**YOUR OBJECTIVE**
Rewrite the lines from the one containing "The image size is (844, 535)." through the last line, requests included, scaling every coordinate in the answers by 1.1 and rounding to whole numbers with halves going up. Omit the pictures from your answer.

= = = = =

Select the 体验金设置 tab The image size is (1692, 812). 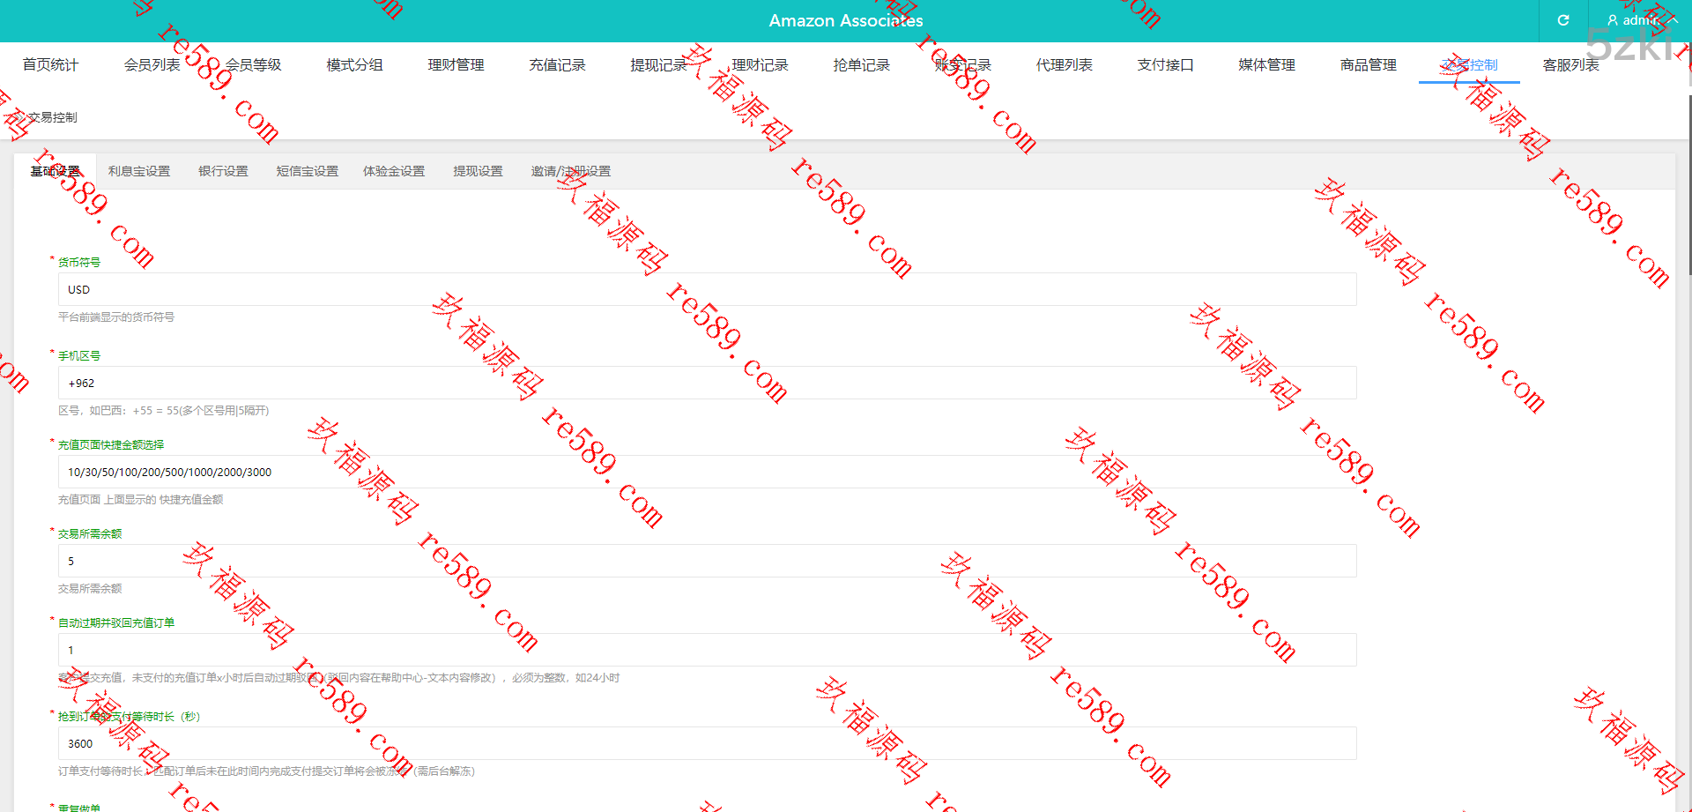(394, 171)
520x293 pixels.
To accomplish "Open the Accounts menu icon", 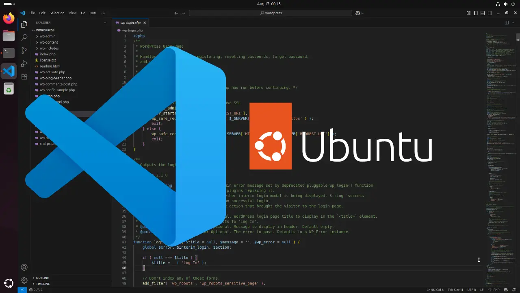I will [24, 267].
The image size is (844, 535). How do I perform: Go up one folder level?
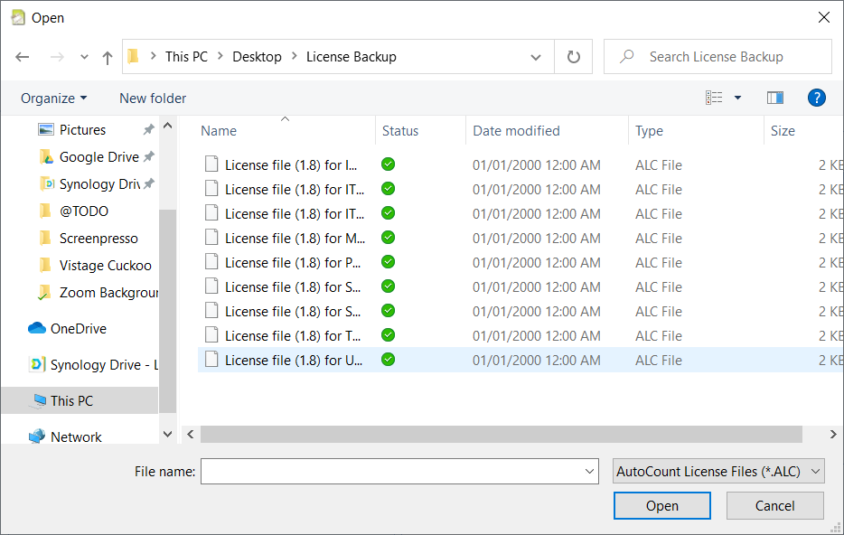pos(108,57)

= = = = =

**ANSWER TO THIS EXERCISE**
The image size is (844, 535). How do I perform: Go up one folder level?
pos(119,63)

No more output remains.